*** Opening Reading passage ***
The Right Prescription for Pain Treatment

Merck & Co. Inc. Januvia brand medication, used to treat type2 diabetes, sit on a pharmacy shelf in Princeton, Illinois, U.S.
Merck & Co. Inc. Januvia brand medication, used to treat type2 diabetes, sit on a pharmacy shelf in Princeton, Illinois, U.S., on Monday, April 27, 2015. Merck & Co. Inc. is expected to release quarterly earnings on April 28. Photographer: Daniel Acker/Bloomberg via Getty Images


On Wednesday in West Virginia, President Obama called for additional private and public sector collaboration to end the country's opioid epidemic. The national strategy, which the president laid out in detail, focuses on two critical components: increased prescriber education and training, and better access to effective treatment.

The strategy is excellent. These additional components will save lives.

It would be impossible to curb the opioid painkiller epidemic -- which fuels the heroin crisis -- if those who prescribe opioid painkillers such as Vicodin, Oxycontin and Percocet do not understand how to responsibly prescribe them. Most doctors believe they are acting in the best interest of their patients when they prescribe these highly-addictive medicines; after all, they have been conditioned to think so.

Since pharmaceutical companies started marketing opioid painkillers as the Cadillac of pain treatment options, many doctors have prescribed accordingly with the best intentions. That liberal prescribing has shaped Americans' views of these medicines, too. Opioid painkillers are so mainstream that our reaction is almost automatic: We get an ache, we ask for Vicodin. In reality, studies show these medicines are less effective at treating acute pain than a simple combination of over-the-counter pain relievers acetaminophen and ibuprofen. What's more, an NSC survey found nearly 70 percent of those taking opioid painkillers received multiple refills, although it is rarely necessary to take opioid painkillers for more than a few days.

So, doctors need to understand the pros and cons for prescribing these medications and when it is appropriate to do so. President Obama announced many actions Federal Departments and Agencies could take to provide that education and training. Some already have committed to doing so; several private sector organizations have pledged to help, too. Ideally, the Drug Enforcement Administration would play a greater role in providing this education. Prescribers must register with the DEA in order to prescribe these medications; DEA could make education and training a registration requirement. DEA has been a leader in the fight to end opioid painkiller abuse, and taking this next step would further underscore that status.

Better education and training will, in theory, stem access to these medicines. But we cannot cut off the supply without addressing the demand. When people who are addicted are no longer able to access these medicines, they will need treatment. Failing to provide accessible, proven solutions is the equivalent of building a treatment center without a door.

Approximately 1.9 million Americans report being addicted to opioid painkillers, and hundreds of thousands more say they are addicted to heroin. If millions were exposed to a treatable disease, we would demand effective and easily accessible treatment. Opioid addiction is an epidemic. Rather than hide the source of so much suffering, our standard of care must adjust accordingly.

Successful treatment and rehabilitation include long term intervention, support and management. The most effective option is medication assisted treatment(MAT), which is a proven treatment that also emphasizes counseling and support from friends and family. President Obama is directing Federal Departments and Agencies to identify obstacles that prevent access to medication-assisted treatment and lay out a plan for addressing those obstacles.

This is long overdue. Only 11 percent of people who need treatment for a substance use disorder actually receive it. Of those programs offering treatment for opioid use disorder less than half offer medication assisted treatment.

The War on Drugs still is alive and well. A solid roadmap for addressing it is here. Now we must work toward perfect execution; lives depend on it.
*** Closing Reading passage ***
### Tasks and exercises
a: Translate this sentence from the article on pain treatment into Spanish: "Only 11 percent of people who need treatment for a substance use disorder actually receive it."
b: Copy the part of the article on pain treatment between "This is long" and "medication assisted treatment.", inclusive.
*** Opening Data to examine ***
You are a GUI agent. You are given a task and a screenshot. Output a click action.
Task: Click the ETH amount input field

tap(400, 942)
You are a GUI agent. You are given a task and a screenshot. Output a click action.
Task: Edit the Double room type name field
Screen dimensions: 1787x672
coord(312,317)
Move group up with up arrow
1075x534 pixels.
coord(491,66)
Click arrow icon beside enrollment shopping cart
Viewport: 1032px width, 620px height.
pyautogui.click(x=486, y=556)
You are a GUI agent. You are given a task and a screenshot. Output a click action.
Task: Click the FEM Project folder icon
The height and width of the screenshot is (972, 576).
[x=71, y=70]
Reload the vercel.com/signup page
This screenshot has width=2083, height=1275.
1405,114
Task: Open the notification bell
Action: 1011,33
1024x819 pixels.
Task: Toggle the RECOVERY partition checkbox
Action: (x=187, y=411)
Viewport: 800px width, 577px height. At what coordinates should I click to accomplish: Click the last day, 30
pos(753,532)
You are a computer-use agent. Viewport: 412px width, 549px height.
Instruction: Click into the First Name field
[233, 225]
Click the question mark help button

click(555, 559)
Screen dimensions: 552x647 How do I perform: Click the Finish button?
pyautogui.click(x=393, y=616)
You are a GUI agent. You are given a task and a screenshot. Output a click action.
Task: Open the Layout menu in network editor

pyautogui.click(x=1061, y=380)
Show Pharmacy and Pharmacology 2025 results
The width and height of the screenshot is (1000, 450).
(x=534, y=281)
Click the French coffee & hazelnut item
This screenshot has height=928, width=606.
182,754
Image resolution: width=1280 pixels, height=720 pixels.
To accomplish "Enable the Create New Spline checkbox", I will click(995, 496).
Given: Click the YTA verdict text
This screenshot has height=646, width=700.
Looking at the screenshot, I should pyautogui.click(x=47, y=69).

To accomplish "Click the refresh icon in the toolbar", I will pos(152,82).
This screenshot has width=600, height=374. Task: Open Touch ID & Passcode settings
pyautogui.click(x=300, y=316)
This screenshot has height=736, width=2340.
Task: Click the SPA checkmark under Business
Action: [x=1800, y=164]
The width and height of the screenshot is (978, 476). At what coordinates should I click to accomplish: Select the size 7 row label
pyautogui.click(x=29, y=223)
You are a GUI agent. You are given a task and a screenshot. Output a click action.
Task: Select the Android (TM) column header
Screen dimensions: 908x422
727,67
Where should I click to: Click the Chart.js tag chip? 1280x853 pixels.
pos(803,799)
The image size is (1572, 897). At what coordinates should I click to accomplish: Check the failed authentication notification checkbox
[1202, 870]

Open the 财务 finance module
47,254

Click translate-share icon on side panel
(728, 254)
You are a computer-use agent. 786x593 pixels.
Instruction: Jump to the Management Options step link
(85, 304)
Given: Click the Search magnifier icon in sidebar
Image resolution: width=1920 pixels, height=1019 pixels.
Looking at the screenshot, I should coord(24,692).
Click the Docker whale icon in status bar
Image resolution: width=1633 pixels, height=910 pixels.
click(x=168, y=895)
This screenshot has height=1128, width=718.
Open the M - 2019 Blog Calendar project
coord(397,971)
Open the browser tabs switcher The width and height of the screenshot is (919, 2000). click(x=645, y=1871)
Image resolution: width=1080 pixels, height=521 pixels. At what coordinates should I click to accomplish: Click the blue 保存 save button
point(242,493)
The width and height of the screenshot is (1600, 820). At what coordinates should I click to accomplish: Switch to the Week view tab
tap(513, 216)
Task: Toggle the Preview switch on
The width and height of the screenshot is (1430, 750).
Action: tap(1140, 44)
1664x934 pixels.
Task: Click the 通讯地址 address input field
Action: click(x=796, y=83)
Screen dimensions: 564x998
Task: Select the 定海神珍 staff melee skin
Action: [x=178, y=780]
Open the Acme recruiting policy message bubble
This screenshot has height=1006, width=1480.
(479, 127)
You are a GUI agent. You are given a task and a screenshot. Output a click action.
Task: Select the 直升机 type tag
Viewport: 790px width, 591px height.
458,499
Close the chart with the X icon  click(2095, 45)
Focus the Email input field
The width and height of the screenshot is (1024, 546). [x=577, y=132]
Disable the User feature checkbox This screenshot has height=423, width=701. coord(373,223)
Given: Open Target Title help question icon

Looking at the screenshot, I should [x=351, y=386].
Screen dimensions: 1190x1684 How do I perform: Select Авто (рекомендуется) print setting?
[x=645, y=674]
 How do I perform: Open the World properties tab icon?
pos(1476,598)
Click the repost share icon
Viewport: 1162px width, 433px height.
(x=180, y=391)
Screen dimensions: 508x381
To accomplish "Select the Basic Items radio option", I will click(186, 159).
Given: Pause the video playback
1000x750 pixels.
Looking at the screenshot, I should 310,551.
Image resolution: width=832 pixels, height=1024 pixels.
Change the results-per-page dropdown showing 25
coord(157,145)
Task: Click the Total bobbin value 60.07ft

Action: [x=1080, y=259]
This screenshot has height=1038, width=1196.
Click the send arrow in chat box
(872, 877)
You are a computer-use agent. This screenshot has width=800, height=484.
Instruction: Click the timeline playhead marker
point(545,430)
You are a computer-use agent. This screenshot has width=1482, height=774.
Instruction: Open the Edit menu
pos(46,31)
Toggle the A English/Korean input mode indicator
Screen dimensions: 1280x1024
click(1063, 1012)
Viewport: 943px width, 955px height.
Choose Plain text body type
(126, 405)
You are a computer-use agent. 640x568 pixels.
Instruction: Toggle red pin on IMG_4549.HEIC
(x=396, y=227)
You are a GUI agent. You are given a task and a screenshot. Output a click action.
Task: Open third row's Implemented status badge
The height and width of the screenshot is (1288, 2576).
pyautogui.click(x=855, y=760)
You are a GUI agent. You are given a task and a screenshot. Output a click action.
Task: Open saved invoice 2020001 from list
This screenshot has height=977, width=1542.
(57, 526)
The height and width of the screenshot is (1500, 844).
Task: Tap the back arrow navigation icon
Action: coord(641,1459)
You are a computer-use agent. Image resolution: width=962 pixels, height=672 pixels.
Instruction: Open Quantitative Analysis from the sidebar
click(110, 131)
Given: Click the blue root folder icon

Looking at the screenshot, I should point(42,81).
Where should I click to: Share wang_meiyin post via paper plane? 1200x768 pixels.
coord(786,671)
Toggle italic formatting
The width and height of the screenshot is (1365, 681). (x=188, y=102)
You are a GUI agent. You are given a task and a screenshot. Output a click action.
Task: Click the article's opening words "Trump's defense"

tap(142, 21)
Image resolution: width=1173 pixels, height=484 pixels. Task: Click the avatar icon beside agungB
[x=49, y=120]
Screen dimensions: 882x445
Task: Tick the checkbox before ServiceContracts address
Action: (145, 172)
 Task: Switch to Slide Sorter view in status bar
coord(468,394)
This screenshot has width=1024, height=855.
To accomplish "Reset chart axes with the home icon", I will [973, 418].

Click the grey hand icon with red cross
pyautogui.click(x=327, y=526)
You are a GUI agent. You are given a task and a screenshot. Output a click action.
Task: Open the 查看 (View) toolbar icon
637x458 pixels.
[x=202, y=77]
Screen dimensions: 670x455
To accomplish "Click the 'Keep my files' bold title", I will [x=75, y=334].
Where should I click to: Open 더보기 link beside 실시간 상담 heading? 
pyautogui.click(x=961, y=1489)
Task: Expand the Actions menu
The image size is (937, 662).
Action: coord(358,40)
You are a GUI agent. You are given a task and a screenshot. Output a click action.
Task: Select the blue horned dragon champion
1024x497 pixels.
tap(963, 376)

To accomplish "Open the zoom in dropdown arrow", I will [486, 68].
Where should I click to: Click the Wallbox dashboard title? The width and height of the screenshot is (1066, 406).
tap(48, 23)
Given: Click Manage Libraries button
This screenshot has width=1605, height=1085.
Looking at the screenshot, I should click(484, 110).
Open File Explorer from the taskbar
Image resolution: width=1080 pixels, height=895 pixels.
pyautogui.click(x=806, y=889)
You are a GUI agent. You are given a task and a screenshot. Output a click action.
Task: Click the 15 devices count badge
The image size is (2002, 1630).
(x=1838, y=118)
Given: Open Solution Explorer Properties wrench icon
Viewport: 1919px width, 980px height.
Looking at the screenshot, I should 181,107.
*** Closing Data to examine ***
### Solutions to the tasks
a: Solo el 11 por ciento de las personas que necesitan tratamiento para un trastorno por consumo de sustancias realmente lo recibe.

b:
This is long overdue. Only 11 percent of people who need treatment for a substance use disorder actually receive it. Of those programs offering treatment for opioid use disorder less than half offer medication assisted treatment.